**Çalışmanın amacı:**
Aşağıdaki tüm girdileri boş satırları atlayarak "Sıra" ve "Satır" sütunlu bir Markdown tablosu olarak düzenleyin. "Sıra" sütununa satır numarasını, "Satır" sütununa satırın kendisini yazın.

**Girdi listesi:**

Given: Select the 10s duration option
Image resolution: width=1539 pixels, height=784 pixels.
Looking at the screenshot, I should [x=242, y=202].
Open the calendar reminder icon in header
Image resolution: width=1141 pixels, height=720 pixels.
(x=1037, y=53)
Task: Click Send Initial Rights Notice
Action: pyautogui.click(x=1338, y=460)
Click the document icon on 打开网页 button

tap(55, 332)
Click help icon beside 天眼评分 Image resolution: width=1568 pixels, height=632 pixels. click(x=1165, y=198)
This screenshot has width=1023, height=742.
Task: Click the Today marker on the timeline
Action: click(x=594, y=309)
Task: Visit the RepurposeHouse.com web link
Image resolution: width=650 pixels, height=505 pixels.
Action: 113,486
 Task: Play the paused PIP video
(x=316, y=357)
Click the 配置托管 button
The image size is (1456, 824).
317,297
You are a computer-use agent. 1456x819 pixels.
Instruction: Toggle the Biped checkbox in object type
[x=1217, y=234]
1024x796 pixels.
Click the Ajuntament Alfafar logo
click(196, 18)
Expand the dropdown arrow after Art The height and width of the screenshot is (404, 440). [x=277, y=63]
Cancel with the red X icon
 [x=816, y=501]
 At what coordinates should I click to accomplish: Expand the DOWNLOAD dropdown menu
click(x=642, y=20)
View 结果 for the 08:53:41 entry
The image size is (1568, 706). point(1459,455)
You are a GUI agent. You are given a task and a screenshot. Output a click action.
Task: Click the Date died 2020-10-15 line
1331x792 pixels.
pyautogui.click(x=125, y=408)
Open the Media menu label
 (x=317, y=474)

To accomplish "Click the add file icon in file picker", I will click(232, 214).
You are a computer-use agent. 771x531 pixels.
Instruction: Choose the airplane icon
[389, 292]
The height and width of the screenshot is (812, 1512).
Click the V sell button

**Yanıt aşağıda:**
| Sıra | Satır |
|---|---|
| 1 | Given: Select the 10s duration option |
| 2 | Image resolution: width=1539 pixels, height=784 pixels. |
| 3 | Looking at the screenshot, I should [x=242, y=202]. |
| 4 | Open the calendar reminder icon in header |
| 5 | Image resolution: width=1141 pixels, height=720 pixels. |
| 6 | (x=1037, y=53) |
| 7 | Task: Click Send Initial Rights Notice |
| 8 | Action: pyautogui.click(x=1338, y=460) |
| 9 | Click the document icon on 打开网页 button |
| 10 | tap(55, 332) |
| 11 | Click help icon beside 天眼评分 Image resolution: width=1568 pixels, height=632 pixels. click(x=1165, y=198) |
| 12 | This screenshot has width=1023, height=742. |
| 13 | Task: Click the Today marker on the timeline |
| 14 | Action: click(x=594, y=309) |
| 15 | Task: Visit the RepurposeHouse.com web link |
| 16 | Image resolution: width=650 pixels, height=505 pixels. |
| 17 | Action: 113,486 |
| 18 |  Task: Play the paused PIP video |
| 19 | (x=316, y=357) |
| 20 | Click the 配置托管 button |
| 21 | The image size is (1456, 824). |
| 22 | 317,297 |
| 23 | You are a computer-use agent. 1456x819 pixels. |
| 24 | Instruction: Toggle the Biped checkbox in object type |
| 25 | [x=1217, y=234] |
| 26 | 1024x796 pixels. |
| 27 | Click the Ajuntament Alfafar logo |
| 28 | click(196, 18) |
| 29 | Expand the dropdown arrow after Art The height and width of the screenshot is (404, 440). [x=277, y=63] |
| 30 | Cancel with the red X icon |
| 31 |  [x=816, y=501] |
| 32 |  At what coordinates should I click to accomplish: Expand the DOWNLOAD dropdown menu |
| 33 | click(x=642, y=20) |
| 34 | View 结果 for the 08:53:41 entry |
| 35 | The image size is (1568, 706). point(1459,455) |
| 36 | You are a GUI agent. You are given a task and a screenshot. Output a click action. |
| 37 | Task: Click the Date died 2020-10-15 line |
| 38 | 1331x792 pixels. |
| 39 | pyautogui.click(x=125, y=408) |
| 40 | Open the Media menu label |
| 41 |  (x=317, y=474) |
| 42 | To accomplish "Click the add file icon in file picker", I will click(232, 214). |
| 43 | You are a computer-use agent. 771x531 pixels. |
| 44 | Instruction: Choose the airplane icon |
| 45 | [389, 292] |
| 46 | The height and width of the screenshot is (812, 1512). |
| 47 | Click the V sell button |